To increase the quality of animal feed, research is required to standardize the use of feed-grade fungi, yeast, bacteria, and enzymes for digesting low-value feedstocks, such as fruit and vegetable waste. Although bioprocessing improves fiber consumption, breaks down lignin, and improves protein quality, additional research is needed to optimize these processes for reliable outcomes. Research is also required to decrease anti-nutritional elements such as mycotoxins and increase the digestibility of phosphorus. A more sustainable and effective food supply system would result from standardizing these practices, which would also boost feed value, decrease waste, and lower the carbon, nitrogen, and phosphorus footprint of animal feed.

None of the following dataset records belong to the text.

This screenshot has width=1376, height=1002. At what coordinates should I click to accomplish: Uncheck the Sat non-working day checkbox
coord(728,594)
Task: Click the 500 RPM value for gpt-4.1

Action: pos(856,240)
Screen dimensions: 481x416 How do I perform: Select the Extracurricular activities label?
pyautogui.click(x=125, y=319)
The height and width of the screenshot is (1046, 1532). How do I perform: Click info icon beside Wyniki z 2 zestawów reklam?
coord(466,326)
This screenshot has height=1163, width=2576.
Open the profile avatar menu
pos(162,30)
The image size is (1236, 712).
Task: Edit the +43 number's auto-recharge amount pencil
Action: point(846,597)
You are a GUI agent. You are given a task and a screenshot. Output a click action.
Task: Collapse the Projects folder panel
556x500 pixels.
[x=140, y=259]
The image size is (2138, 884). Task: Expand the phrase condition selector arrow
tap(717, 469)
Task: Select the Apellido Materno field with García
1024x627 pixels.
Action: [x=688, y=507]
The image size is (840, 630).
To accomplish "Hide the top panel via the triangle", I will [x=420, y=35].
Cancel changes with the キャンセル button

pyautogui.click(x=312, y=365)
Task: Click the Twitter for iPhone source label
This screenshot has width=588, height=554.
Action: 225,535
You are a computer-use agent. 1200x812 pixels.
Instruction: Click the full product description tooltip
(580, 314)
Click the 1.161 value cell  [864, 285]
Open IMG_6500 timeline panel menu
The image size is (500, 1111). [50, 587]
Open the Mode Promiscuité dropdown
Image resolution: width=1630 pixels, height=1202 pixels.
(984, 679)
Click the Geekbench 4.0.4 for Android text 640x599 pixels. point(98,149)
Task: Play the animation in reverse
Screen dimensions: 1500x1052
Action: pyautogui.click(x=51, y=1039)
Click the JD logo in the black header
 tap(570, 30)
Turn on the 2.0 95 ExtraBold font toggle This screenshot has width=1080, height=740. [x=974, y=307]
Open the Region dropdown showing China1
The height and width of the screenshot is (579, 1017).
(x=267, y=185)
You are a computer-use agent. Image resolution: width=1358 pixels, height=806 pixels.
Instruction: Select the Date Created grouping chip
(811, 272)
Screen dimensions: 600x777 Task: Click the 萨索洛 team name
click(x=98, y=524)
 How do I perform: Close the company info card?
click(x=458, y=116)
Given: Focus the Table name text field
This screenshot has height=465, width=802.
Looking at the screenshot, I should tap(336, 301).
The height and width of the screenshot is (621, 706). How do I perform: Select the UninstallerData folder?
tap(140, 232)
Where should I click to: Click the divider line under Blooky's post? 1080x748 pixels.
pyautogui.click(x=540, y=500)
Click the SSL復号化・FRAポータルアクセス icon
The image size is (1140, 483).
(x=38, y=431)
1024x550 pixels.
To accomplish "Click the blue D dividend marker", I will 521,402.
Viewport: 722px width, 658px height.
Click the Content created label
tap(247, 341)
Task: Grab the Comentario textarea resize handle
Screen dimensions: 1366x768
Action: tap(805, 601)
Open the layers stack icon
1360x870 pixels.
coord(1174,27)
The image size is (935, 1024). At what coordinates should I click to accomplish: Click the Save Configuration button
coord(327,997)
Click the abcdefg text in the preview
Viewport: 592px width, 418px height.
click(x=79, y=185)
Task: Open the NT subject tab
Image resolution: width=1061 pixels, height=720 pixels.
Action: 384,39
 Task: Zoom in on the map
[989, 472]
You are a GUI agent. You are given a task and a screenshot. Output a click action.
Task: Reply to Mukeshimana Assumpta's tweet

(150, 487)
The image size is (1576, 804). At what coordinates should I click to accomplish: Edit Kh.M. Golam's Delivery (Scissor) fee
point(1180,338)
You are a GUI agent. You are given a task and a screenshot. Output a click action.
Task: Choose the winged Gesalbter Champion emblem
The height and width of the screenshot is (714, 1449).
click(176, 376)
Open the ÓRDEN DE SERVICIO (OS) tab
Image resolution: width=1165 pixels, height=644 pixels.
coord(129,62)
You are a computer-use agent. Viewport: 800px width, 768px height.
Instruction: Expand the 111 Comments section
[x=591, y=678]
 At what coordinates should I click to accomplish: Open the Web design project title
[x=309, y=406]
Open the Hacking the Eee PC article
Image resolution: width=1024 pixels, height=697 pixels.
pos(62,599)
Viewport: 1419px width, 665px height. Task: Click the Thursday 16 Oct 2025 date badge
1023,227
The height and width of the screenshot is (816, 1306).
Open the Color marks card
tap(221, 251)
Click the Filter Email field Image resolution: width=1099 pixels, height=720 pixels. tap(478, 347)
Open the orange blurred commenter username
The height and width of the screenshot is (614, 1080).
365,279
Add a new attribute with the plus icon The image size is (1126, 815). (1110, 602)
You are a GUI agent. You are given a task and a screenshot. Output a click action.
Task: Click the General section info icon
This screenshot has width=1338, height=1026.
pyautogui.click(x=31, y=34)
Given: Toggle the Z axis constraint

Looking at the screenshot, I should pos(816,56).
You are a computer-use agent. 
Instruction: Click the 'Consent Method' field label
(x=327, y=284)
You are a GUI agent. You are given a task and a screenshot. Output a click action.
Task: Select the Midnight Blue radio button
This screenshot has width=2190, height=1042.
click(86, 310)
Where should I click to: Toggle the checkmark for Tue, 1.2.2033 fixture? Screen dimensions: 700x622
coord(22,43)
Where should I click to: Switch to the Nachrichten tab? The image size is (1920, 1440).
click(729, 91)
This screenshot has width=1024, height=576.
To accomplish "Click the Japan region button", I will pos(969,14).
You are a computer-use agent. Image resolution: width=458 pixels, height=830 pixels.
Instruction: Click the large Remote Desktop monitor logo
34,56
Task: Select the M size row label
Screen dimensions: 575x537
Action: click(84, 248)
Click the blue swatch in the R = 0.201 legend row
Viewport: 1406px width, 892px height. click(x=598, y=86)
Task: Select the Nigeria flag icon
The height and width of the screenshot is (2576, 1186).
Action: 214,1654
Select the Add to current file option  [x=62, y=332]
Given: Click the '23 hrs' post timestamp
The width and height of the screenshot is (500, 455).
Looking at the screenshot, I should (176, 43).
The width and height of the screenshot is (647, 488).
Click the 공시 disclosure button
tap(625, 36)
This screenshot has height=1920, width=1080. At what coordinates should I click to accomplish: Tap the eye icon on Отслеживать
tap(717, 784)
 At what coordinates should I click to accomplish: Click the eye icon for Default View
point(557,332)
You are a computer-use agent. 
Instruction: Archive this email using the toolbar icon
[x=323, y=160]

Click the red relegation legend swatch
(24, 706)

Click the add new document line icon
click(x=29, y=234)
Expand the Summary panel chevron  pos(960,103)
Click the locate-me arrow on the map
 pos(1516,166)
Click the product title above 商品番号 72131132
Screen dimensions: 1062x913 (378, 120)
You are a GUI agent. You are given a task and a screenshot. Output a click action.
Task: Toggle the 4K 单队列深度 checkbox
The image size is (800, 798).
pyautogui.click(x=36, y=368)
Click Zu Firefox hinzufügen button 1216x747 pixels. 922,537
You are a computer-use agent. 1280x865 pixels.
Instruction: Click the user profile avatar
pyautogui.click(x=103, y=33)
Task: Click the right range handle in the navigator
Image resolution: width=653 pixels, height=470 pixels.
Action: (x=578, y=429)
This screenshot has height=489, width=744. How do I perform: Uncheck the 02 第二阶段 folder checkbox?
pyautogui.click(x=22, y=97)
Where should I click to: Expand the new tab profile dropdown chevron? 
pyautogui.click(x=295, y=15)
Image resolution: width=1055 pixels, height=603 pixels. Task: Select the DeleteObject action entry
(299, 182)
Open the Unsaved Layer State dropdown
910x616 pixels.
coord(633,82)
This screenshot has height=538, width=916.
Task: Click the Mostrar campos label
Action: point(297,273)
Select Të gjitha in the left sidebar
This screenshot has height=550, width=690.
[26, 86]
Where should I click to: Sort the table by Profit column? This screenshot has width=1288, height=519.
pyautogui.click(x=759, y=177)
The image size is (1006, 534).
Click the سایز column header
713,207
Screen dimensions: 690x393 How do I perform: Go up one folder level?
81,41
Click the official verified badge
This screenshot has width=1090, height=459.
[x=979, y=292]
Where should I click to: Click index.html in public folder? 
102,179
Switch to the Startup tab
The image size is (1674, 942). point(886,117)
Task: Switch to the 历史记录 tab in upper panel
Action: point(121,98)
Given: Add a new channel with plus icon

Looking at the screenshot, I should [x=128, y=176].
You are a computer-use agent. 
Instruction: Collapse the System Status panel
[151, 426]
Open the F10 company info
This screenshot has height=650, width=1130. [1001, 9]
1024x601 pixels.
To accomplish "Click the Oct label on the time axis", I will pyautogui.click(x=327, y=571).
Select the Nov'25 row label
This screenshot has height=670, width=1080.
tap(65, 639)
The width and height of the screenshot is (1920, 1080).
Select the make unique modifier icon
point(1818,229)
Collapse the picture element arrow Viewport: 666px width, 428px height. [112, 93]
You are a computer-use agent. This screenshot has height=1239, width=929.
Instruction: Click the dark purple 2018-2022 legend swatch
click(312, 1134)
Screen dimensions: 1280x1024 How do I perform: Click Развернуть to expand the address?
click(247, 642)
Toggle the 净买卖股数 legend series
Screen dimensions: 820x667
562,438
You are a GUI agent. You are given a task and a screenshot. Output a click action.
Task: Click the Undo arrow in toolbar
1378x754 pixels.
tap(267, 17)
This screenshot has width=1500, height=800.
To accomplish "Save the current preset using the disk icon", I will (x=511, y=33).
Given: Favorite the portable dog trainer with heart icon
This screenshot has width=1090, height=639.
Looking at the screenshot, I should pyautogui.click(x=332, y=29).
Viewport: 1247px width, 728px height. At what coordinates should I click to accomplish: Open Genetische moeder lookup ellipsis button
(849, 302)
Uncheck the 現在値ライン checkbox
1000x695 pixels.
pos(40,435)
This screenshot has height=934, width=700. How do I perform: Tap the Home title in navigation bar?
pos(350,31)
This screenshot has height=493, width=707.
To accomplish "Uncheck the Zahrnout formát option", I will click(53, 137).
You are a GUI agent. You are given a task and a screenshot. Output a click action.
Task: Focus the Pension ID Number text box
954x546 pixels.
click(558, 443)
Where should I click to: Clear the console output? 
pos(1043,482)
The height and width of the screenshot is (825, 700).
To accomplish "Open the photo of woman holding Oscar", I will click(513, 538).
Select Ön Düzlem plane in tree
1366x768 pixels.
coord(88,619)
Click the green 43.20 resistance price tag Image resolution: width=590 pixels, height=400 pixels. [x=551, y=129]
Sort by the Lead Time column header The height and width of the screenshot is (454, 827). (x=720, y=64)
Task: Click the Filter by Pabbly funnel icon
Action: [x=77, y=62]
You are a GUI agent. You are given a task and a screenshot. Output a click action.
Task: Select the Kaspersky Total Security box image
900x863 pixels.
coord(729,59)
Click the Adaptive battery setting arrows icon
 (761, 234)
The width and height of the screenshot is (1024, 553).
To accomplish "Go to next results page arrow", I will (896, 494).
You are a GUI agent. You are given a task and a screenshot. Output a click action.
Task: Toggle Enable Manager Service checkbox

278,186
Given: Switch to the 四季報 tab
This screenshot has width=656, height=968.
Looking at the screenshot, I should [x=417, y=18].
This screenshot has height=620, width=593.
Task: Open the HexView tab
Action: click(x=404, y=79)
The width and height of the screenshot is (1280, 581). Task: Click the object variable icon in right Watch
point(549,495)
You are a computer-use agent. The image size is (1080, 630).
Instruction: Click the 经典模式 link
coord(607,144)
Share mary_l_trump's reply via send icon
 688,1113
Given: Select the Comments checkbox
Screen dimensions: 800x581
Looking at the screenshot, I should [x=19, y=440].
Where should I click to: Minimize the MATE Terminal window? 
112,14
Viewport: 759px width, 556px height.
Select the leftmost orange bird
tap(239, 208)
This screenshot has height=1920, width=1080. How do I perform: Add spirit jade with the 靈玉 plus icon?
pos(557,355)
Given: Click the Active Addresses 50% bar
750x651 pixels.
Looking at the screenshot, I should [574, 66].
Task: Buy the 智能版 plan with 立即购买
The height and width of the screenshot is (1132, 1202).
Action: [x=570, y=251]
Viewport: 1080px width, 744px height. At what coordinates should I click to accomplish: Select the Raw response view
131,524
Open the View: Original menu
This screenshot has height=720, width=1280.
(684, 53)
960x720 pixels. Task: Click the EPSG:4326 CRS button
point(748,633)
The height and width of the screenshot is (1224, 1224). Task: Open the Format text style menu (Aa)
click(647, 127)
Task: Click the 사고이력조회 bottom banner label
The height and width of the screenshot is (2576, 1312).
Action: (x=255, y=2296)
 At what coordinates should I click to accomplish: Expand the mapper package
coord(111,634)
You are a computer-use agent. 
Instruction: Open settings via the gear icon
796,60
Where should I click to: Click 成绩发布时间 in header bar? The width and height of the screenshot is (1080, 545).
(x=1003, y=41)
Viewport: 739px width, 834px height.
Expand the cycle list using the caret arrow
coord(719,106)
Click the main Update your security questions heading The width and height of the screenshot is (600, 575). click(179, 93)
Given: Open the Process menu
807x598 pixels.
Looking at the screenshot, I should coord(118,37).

Agri-food industrial by-products and waste materials offer a sustainable alternative to conventional feed ingredients for both ruminant and non-ruminant livestock. These by-products often contain valuable bioactive compounds with antioxidant, antimicrobial, and immunomodulatory properties that can enhance animal health and productivity. Their utilization contributes to waste valorization and supports environmentally sustainable livestock systems. However, several challenges hinder their broader adoption. Nutritional variability, reduced digestibility – particularly in non-ruminants – and concerns related to the presence of anti-nutritional factors, mycotoxins, heavy metals, pesticide residues, and microbial contaminants pose significant risks. Additionally, regulatory restrictions, high processing and transportation costs, and the need for proper preservation and storage further complicate their use. Ensuring safety and nutritional adequacy requires standardized processing techniques, robust quality control measures, and comprehensive risk assessments. Moreover, economic feasibility and scalability must be critically evaluated to integrate these by-products effectively into feed formulations without compromising animal health or production efficiency.